The British government is at it again. In late May 2026, as a consultation on banning social media for under-16s closed, ministers and aligned medical bodies launched a coordinated media offensive. Wes Streeting, the former Health Secretary, delivered the line of the day: "Social media should be treated like tobacco." Addictive. Harmful. A product of Big Tech's cynical playbook. The Academy of Medical Royal Colleges backed him up, ranking online harms alongside smoking as a unifying public health crisis.
This is not a new approach. It's a deliberate recycling of the decades-long anti-tobacco campaign — now aimed squarely at the internet and free expression.
The Tobacco Template
For over 50 years, the UK (and much of the West) successfully reduced smoking through a multi-pronged strategy: taxes, advertising bans, graphic warnings, smoke-free public spaces, and relentless cultural messaging that turned smoking from a glamorous habit into a shameful vice. The tactics were often heavy-handed but grounded in clear, measurable physical harm: lung cancer, heart disease, second-hand smoke.
The campaign worked because tobacco is a product: a discrete, consumable item with a direct causal link to disease. Regulate the manufacturers, restrict access, stigmatise the behaviour.
The Internet is Not Tobacco
Social media, the broader internet, and online speech are not products in the same way. They are infrastructure — the modern public square, town hall, library, and marketplace of ideas rolled into one. People use them to organise, debate politics, access news, build communities, and speak truth to power. When the government "regulates social media like tobacco," it is not simply protecting children. It is asserting control over the primary means of mass communication in the 21st century.
The proposed fixes, age verification, functionality restrictions, and expanded Ofcom powers, inevitably require universal surveillance tools: facial age estimation, digital ID uploads, biometric data. You cannot gatekeep the internet for children without checking everyone's age and identity. As the Reclaim The Net article notes (link below), this creates massive centralised honeypots of personal data, ripe for breaches (as already seen in the Discord age verification hack).
Australia's early 2026 under-16 ban has already proven largely ineffective, with most teens simply bypassing it. Yet the UK pushes ahead with "Henry VIII powers" — ministerial decrees with minimal parliamentary scrutiny — to redesign the nation's relationship with the online world.
The Real Goal: Speech Control
The tobacco analogy serves a rhetorical purpose: it moralises the debate. Question the policy and you're "pro-Big Tech" or "anti-child safety." It eliminates nuance. Real child protection (better parental tools, education, targeted enforcement against genuine crimes like grooming or CSAM) gets sidelined in favour of broad, blunt censorship and surveillance.
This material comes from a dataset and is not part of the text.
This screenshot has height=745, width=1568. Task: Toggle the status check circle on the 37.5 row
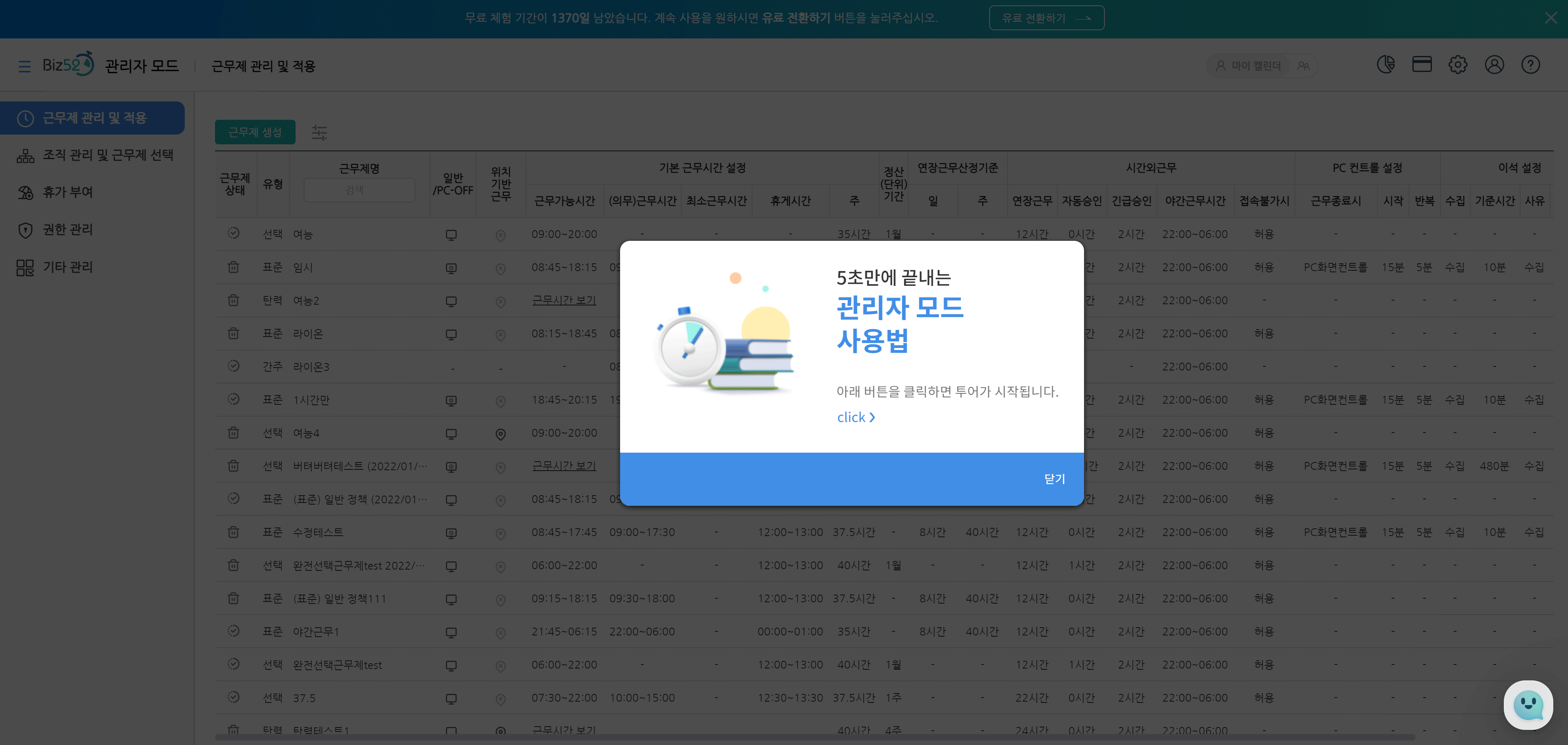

This mirrors a wider pattern. The Online Safety Act and related measures have already expanded "harmful content" definitions, enabling authorities to pressure platforms into removing speech that is merely controversial, politically incorrect, or inconvenient to the state. "Think before you post" warnings from the Crown Prosecution Service after the 2024 riots were a clear signal: expression itself is now suspect.
Connecting the Dots: Deconstruction and Control
This fits the broader ideological trends. When categories like sex, gender, race, time, and reality are deconstructed as fluid social constructs, the one constant left is power. Speech, especially dissenting speech, becomes the ultimate threat to the managerial elite's vision of a managed, harmonious society.
Just as tobacco control expanded from genuine health concerns into cultural enforcement, the internet crackdown uses real harms (teen mental health, exploitation) as cover for something far more ambitious: ending online anonymity, enforcing approved narratives, and bringing the digital public square under state oversight.
The bitter fruit is predictable. Reduced political discourse. Chilled expression. A generation trained to self-censor. And when the next crisis hits, whether economic, cultural, or epidemiological, a population less able to organise, criticise, or hold power to account.
Protecting children online is a legitimate goal. But treating the entire internet like a packet of cigarettes is the wrong tool for the job. It sacrifices adult liberty and democratic vitality for a security theater that won't even deliver the promised safety.
True solutions lie in parental responsibility, technological empowerment of families, rigorous enforcement of existing criminal laws, and most importantly, a cultural recommitment to free speech as a non-negotiable foundation of a free society.
The UK's direction is clear: more surveillance, more restrictions, more panic. History shows that once governments learn they can "regulate speech like tobacco," the list of things declared harmful only grows. Today it's social media for kids. Tomorrow it could be "misinformation," "hate," or simply inconvenient truth.
Citizens must push back before the public square is regulated into silence. Free speech is not a children's toy to be locked away, it is the oxygen of democracy.